Issue with model weights and input data type

Hello, thank you for publishing these codes. I have an issue which is related to my problem where I have trained a Keras model in TensorFlow 2.7 using float32 precision in order to have fast performance. Now I would like to continue the training using scipy L-BFGS-B optimizer using your codes.

In my code I first load the trained model (using ADAM optimizer) then I define a customized loss function, and then I compile the model with the customized loss function. When I run the model I got the following error

ValueError: failed to initialize intent(inout) array -- expected elsize=8 but got 4

The last error message is shown just after running one iteration of the scipy optimizer. I think it is related to the fact that my model weights are in float32 precision while my loss is in float64 precision.

Could you tell me how shall I solve this issue.

Info on alternate implementation of keras/scipy.optimize interface

Hi @pedro-r-marques,

Thanks very much for contributing this repo and sharing under MIT!

I had a use case in which I wanted to use a scipy solver, and found this as part of my search. Unfortunately I wasn't able to use keras-opt, but I wanted to share my implementation of same interface, since I believe it has several improvements that increase the robustness and the problem size that may be solved.

`keras-opt` Issues Encountered

Model exceeded Memory Requirements

When training a (Rendle-type) factorization machine model on a dataset with 500k examples I ran into problems with both the keras-opt implementation and Pi-Yeuh Chuang's example; my python process exceeded the available memory on my laptop and was killed, even after adjusting the batch_size
I believe the root cause here is likely the way in which the gradients are computed w/r/t to batching of the training set:
- In keras-opt the tf.GradientTape() is registered outside of the loop over mini-batches of training data, cf (scipy_optimizer.py#L64)[https://github.com/pedro-r-marques/keras-opt/blob/master/keras_opt/scipy_optimizer.py#L64]

This works fine when the dataset is small and the model doesn't have large memory requirements, but I think it limits the size of the problem that may be solved based on the available memory of the machine and architecture of the model.
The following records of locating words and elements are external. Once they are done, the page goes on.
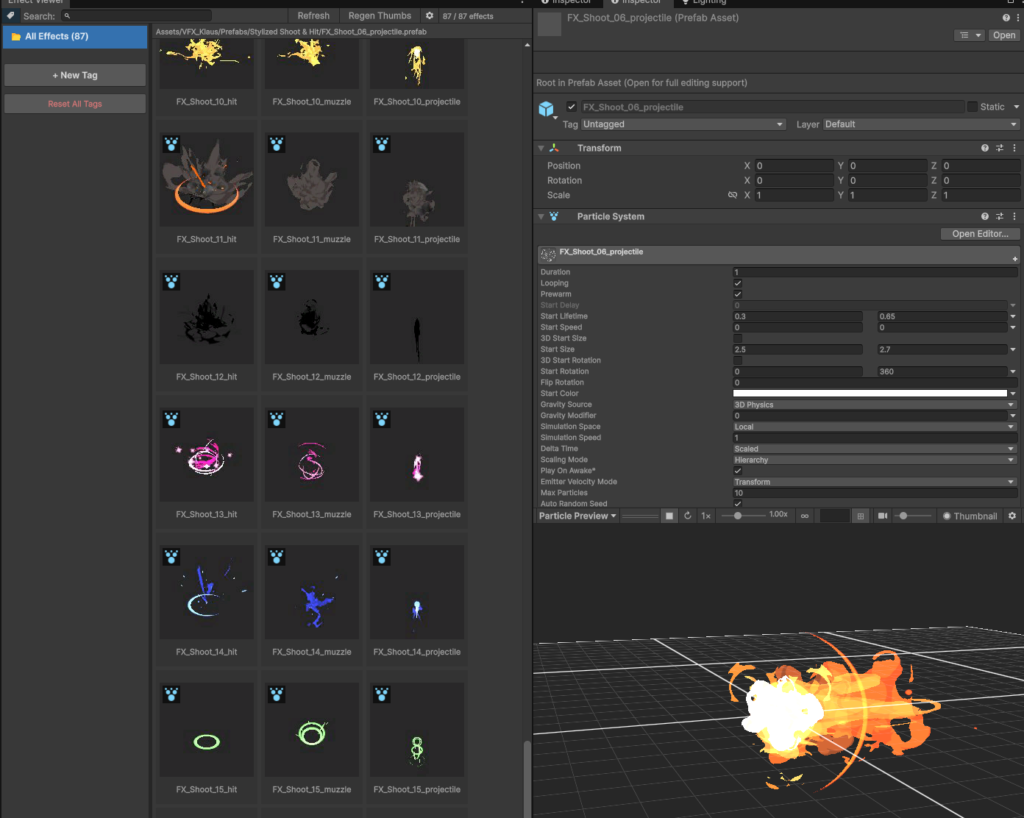Image resolution: width=1024 pixels, height=818 pixels.
Task: Open Particle System component preset icon
Action: (x=1000, y=216)
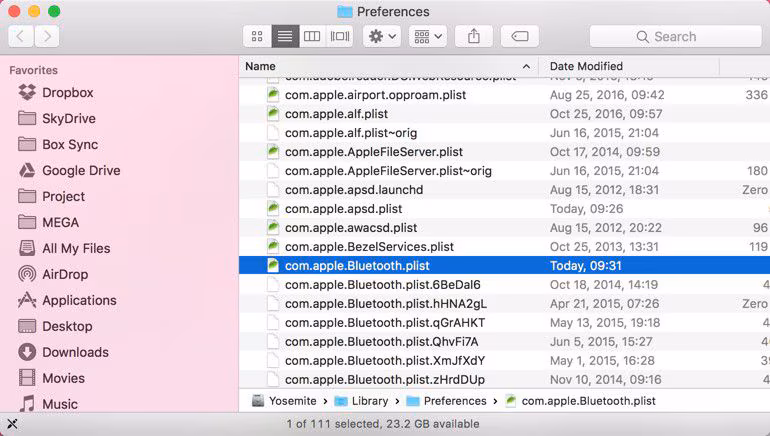Screen dimensions: 770x436
Task: Switch to column view
Action: pos(312,36)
Changing the order of the loops to compute the gradient tapes on mini-batches removed this limitation for me, since a model with heavier memory requirements could have the dataset batched more finely, with each mini-batch gradient calculated with a separate tape

`tf.reduce_mean` and Regularization Terms in Mini-Batches

I believe the tf.reduce_mean step in the gradient calculation has a (small) bug when the compiled_loss has a reduction=tf.keras.losses.Reduction.SUM_OVER_BATCH_SIZE (or tf.keras.losses.Reduction.AUTO). If the training dataset is distributed into batches of unequal size, the unweighted mean of the means [for each mini-batch] doesn't equal the mean of the sums [for each mini-batch] (e.g. if the last batch is the remainder and has fewer elements).
Similarly, the regularization term has been added to the loss function too many times (by a factor of the # of batches). Adjusting the regularization term by a constant coefficient doesn't often matter in practice, but it's a little bit quirky that the mathematical formulation of the loss function wouldn't match the one optimized in practice

Extending `make_train_function` losses per-iteration validation metrics

Currently the scipy.optimize.minimize routine will be entered into in the first epoch (and the user needs to be aware that epochs=1 is the only valid value for epochs) and the validation trace values (e.g. validation loss, validation metrics) will only be evaluated at the conclusion of the optimization routine.
This isn't really a show-stopper of course, but it is helpful to have the validation traces for analysis and debugging when experimenting with different model architectures

Alternate Implementation

Changes to the interface to remove the above issues were relatively straightforward, but a little long.
The biggest difference was that rather than override make_train_function I created a class that overrode fit, which is a large discretionary change (which has some drawbacks of its own of course).
I decided to make these available in a separate package linked above rather than a PR here since the code changes were pretty substantive at the end of the day.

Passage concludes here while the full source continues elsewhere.